NAMIC Supports Sunset Of No-Fault Auto Insurance Law As Florida Legislature Convenes

Indianapolis - The National Association of Mutual Insurance Companies (NAMIC) has taken a position on one of two major insurance bills that Florida lawmakers will face when they convene Tuesday, a NAMIC spokesperson said today.

Senior State Advocacy Manager David Reddick said NAMIC, which represents 125 member companies doing business in Florida, has joined other industry representatives in supporting Floridians for Lower Insurance Costs, a coalition of concerned citizens, businesses and taxpayers concerned about the growing waste, fraud and abuse in the current no-fault system.

"It's clear to us that the no-fault system isn't working in Florida," said Reddick, who added, "The average Florida family is paying at least $250 a year more than it should for auto insurance."

Three years ago, the Florida Legislature enacted a provision calling for the no-fault law to sunset in 2007 unless lawmakers reenacted it during the 2006 legislative session. Senate Proposed Bill (SPB) 7094 has been introduced and forwarded to the Senate Banking and Insurance Committee. The bill proposes a medical fee schedule for PIP set at a specified percentage above the Medicare fee schedule and eliminates the contingency risk multiplier applied to attorney fee awards.

"We know several auto insurers favor the reforms contained in SPB 7094, but once the legislative debate gets under way, the reenactment provisions are likely to be watered down so much that substantive reform isn't going to be possible," said Reddick. "That is why NAMIC simply favors letting the no-fault law sunset next year."

Reddick said the other major insurance bill before lawmakers this year is a property bill (PCB IN 06-01), which is in the House Insurance Committee.

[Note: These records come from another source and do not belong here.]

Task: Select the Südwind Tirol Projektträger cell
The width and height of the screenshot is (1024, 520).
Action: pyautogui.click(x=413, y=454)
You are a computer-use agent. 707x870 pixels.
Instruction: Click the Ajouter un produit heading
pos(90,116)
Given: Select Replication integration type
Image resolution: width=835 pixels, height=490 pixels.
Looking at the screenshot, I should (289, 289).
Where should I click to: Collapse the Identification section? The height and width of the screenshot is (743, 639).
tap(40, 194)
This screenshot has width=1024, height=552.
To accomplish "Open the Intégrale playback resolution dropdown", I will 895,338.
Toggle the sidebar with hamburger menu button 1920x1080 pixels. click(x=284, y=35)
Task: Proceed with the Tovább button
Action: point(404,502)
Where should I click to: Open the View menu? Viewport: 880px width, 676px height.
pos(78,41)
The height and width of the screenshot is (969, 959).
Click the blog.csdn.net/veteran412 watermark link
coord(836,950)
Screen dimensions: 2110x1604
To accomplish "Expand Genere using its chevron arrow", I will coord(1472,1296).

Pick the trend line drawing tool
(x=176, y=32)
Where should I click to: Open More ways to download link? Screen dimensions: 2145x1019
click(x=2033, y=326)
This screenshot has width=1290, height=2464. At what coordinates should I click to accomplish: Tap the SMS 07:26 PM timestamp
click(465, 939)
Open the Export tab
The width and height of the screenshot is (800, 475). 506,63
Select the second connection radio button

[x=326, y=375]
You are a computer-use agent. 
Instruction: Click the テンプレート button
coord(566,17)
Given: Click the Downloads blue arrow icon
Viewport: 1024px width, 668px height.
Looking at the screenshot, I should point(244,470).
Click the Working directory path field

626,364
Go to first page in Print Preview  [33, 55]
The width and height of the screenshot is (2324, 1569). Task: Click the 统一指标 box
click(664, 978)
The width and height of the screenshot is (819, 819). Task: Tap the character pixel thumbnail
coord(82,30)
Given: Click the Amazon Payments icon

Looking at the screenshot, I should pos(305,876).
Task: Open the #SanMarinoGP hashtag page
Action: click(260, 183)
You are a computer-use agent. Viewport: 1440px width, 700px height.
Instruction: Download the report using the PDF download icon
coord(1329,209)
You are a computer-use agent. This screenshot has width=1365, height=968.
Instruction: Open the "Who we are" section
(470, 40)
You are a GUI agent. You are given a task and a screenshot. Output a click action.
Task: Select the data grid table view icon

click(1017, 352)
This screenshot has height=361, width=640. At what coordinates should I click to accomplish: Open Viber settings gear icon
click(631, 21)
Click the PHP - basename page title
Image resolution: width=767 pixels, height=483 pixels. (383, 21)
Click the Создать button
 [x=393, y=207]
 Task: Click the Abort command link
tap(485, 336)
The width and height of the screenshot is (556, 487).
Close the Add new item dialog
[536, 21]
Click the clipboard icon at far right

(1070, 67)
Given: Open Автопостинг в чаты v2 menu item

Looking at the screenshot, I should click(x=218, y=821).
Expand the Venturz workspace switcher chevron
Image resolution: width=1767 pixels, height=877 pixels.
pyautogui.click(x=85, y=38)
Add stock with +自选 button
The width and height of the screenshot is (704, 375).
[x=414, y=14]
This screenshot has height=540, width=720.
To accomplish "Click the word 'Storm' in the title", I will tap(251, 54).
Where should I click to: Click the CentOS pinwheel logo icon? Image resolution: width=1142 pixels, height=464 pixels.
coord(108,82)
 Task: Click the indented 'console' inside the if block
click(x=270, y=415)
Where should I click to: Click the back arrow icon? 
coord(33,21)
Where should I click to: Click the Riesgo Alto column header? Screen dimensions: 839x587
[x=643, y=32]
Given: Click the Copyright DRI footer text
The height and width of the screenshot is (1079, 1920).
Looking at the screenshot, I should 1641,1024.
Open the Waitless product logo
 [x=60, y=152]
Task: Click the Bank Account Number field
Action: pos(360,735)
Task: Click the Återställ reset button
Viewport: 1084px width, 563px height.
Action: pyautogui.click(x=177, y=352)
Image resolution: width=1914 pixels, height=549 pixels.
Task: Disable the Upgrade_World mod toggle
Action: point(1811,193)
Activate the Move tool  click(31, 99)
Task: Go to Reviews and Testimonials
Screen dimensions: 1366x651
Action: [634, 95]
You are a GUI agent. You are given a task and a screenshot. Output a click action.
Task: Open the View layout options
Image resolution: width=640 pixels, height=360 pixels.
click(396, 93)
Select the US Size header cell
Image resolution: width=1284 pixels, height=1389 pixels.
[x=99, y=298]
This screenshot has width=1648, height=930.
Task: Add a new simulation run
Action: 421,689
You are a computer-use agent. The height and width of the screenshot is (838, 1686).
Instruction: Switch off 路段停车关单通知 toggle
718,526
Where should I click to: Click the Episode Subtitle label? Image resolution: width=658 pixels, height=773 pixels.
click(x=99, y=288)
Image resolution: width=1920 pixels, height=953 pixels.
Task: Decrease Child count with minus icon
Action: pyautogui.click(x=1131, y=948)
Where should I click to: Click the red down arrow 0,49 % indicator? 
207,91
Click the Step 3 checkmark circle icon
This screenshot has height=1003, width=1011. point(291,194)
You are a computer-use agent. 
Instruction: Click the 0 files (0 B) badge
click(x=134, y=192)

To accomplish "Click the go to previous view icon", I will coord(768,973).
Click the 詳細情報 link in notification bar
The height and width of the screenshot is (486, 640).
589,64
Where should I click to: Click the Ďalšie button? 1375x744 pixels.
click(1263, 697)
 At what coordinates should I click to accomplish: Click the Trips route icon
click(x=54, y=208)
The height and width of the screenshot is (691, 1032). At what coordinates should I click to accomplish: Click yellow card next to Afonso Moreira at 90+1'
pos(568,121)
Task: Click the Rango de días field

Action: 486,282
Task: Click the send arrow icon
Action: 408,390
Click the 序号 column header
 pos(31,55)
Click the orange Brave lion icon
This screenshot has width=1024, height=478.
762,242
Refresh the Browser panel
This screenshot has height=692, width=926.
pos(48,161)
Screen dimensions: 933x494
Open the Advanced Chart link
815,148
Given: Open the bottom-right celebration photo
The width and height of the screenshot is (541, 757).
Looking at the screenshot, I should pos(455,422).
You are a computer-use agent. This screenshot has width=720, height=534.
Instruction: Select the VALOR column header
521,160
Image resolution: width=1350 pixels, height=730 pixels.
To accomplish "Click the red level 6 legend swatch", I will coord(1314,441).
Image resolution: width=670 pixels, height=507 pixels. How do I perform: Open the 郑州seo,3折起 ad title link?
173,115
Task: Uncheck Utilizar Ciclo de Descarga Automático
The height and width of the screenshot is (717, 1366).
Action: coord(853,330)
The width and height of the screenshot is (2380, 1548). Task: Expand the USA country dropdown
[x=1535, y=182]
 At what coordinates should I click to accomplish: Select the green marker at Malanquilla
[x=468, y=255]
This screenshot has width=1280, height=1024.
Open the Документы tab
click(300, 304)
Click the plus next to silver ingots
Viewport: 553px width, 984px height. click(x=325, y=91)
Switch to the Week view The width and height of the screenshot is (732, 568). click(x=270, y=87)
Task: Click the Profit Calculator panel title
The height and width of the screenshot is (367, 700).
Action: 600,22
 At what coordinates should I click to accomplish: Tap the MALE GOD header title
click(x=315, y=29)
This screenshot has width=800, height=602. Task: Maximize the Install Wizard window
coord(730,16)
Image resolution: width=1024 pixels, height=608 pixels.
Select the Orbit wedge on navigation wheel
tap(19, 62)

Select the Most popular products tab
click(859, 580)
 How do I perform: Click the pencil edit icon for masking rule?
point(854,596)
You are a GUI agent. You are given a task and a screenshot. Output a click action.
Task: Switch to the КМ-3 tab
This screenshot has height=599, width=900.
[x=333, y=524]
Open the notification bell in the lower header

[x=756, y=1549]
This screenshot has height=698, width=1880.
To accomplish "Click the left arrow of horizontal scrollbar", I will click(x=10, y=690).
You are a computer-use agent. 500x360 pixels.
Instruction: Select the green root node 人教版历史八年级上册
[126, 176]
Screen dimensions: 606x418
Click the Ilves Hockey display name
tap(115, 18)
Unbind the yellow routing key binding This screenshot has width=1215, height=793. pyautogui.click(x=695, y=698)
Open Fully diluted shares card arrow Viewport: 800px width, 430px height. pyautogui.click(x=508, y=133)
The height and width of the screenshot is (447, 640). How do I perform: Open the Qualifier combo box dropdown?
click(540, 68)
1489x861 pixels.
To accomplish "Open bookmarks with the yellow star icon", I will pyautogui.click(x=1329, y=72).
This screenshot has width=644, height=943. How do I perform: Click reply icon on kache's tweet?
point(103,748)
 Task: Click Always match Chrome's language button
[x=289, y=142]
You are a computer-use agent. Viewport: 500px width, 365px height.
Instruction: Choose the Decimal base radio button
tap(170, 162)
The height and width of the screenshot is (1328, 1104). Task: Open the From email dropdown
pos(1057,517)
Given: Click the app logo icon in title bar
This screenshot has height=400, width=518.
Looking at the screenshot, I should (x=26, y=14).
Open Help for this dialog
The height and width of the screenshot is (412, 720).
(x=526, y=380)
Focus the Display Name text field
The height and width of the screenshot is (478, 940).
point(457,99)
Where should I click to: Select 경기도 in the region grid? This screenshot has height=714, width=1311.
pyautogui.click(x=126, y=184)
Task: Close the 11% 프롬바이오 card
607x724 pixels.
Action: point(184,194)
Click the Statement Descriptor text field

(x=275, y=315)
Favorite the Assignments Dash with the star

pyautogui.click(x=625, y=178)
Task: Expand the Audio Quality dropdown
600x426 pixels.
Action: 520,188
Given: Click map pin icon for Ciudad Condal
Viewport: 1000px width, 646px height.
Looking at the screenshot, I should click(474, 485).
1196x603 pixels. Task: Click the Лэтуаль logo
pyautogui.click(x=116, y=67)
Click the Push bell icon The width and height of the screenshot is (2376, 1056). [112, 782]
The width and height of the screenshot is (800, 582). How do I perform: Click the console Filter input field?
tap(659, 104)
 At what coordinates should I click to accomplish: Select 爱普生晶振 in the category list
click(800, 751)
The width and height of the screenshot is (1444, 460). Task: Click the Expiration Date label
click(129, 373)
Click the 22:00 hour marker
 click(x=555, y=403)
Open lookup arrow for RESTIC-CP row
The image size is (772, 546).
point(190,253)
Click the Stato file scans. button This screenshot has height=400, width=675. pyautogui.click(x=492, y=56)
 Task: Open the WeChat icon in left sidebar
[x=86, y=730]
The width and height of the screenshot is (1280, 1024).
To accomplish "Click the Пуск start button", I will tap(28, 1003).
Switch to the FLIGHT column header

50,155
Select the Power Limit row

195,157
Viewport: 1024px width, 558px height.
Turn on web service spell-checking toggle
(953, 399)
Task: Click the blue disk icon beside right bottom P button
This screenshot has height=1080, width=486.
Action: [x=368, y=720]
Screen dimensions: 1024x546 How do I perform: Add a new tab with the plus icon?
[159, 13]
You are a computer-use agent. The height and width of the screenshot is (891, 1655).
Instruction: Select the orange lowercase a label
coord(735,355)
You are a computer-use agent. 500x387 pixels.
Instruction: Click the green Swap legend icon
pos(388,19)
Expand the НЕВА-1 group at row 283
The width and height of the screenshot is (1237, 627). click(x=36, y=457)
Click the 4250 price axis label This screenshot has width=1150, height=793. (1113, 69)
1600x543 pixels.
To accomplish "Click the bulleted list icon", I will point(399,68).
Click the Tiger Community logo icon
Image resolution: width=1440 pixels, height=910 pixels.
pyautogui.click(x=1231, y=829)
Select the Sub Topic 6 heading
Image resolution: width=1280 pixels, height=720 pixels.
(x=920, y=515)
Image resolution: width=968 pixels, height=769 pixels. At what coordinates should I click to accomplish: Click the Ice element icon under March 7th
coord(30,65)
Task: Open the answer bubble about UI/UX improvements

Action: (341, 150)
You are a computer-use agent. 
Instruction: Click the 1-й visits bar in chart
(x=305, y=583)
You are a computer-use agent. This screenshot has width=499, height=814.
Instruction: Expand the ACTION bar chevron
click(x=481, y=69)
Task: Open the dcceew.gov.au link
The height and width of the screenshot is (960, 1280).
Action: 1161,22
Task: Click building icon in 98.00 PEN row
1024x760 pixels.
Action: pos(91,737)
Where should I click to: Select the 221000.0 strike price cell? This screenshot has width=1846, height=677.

He said this bill proposes several changes to Citizens Property Insurance Corporation, the insurer of last resort, including new benchmarks for determining Citizens' rates and a prohibition on insuring single-family residences in excess of $1 million.

"The bill contains a provision requiring our insurers to perform all the servicing and claims functions on the windstorm portion of homeowner's policies," Reddick said. "That will be problematic for some of our members."

A second provision would create a "flex band" for personal lines coverage where a filed rate would be considered excessive if it represented more than a 10 percent statewide average change from the then-current lawful rate and no more than a 25 percent change in any one rating territory.

"It is too early in the legislative process to know if this provision will stay in the bill," Reddick said, adding, "Based on past sessions, it is unlikely to survive."

The Florida Legislature is expected to meet through May 5.

A total of 125 NAMIC member companies write 37 percent of the homeowners insurance and 34 percent of the automobile insurance in Florida.

NAMIC has produced an Issue Brief that examines in some detail the bills dealing with no-fault and property insurance reforms.